The National Defense Authorization Act for Fiscal Year 2018 (; NDAA 2018, Pub.L. 115–91) is a United States federal law which specifies the budget, expenditures and policies of the U.S. Department of Defense (DOD) for Fiscal Year 2018.  Analogous NDAAs have been passed in previous and subsequent years.

Background
The Trump Administration released its fiscal year 2018 budget request on 23 May 2017, requesting $677.1 billion for the federal government's national defense-related activities. $667.6 billion of that amount was for discretionary funding to be provided by an annual appropriations bill. For fiscal year 2018, the cap set by the Budget Control Act of 2011 on discretionary defense spending was $549 billion. The Trump Administration budget request exceeded this cap by $46 billion.

Legislative history

House vote
H.R. 2810, the version of the NDAA 2018 which was reported by the House Armed Services Committee, was passed by the House of Representatives on 14 July 2017 in a 344–81 vote.
▬▬▬
**Problems and tasks**
[1] In the NDAA 2018 passage, what was the House vote count when H.R. 2810 passed?
[2] Echo the part of the NDAA 2018 passage that opens with the words containing "Legislative history" and closes with "a 344–81 vote.".

**Information supplied**
▬▬▬
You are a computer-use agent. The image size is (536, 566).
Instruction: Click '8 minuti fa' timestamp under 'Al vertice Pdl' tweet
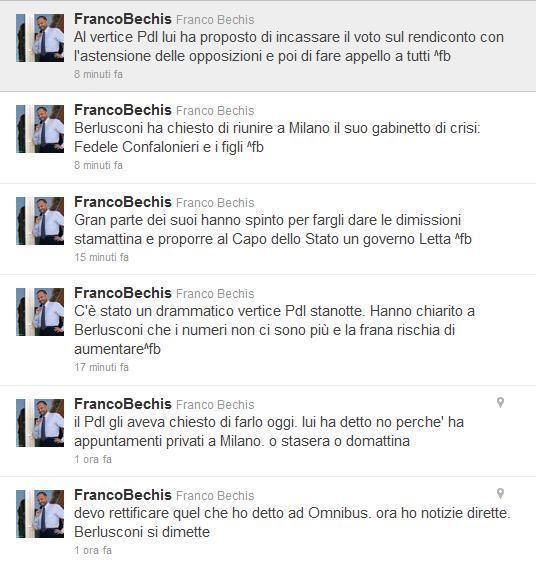(x=99, y=74)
▬▬▬
**The responses**
[1] 344–81

[2]
Legislative history

House vote
H.R. 2810, the version of the NDAA 2018 which was reported by the House Armed Services Committee, was passed by the House of Representatives on 14 July 2017 in a 344–81 vote.